/---

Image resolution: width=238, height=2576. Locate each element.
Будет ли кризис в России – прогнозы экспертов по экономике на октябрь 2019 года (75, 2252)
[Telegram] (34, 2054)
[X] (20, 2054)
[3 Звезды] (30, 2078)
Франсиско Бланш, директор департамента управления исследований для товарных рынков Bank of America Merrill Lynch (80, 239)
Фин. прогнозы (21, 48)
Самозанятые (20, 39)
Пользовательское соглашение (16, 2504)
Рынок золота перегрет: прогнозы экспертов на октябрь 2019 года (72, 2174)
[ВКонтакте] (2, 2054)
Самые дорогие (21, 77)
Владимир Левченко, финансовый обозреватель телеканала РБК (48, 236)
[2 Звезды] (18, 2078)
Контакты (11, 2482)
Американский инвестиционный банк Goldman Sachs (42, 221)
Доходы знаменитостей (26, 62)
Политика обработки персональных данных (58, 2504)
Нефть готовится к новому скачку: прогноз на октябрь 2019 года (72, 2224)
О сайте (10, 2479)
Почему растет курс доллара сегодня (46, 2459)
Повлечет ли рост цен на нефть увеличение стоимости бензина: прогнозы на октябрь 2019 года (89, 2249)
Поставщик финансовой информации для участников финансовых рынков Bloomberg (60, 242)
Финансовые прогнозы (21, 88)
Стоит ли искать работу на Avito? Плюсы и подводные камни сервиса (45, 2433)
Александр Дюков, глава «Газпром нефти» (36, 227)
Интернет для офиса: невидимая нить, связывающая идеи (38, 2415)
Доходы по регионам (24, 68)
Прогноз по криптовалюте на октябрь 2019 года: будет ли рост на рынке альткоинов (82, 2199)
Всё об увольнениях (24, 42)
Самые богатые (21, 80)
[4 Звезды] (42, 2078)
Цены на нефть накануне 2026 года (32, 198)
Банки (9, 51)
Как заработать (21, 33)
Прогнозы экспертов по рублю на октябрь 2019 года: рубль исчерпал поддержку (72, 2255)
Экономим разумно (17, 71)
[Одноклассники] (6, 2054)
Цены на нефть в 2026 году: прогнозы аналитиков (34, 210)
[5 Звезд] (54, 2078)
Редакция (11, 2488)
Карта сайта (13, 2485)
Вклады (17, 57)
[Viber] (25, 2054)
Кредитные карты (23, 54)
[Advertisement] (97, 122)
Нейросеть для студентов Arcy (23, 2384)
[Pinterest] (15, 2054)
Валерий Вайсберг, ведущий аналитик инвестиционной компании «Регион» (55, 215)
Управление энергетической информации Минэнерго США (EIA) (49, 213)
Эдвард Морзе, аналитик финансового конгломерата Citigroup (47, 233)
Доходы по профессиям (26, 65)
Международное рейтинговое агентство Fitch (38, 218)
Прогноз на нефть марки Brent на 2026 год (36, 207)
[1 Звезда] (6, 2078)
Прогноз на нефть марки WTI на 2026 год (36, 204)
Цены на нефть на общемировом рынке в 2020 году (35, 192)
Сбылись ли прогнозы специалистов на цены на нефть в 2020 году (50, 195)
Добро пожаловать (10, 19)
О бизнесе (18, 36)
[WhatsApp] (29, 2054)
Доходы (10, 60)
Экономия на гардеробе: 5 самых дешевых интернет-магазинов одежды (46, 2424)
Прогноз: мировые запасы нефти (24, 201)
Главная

\---

▶ _Exercise objective_: The answer must consist of every line above that contains the word "году".

▶ _Written solution_:
Цены на нефть в 2026 году: прогнозы аналитиков (34, 210)
Цены на нефть на общемировом рынке в 2020 году (35, 192)
Сбылись ли прогнозы специалистов на цены на нефть в 2020 году (50, 195)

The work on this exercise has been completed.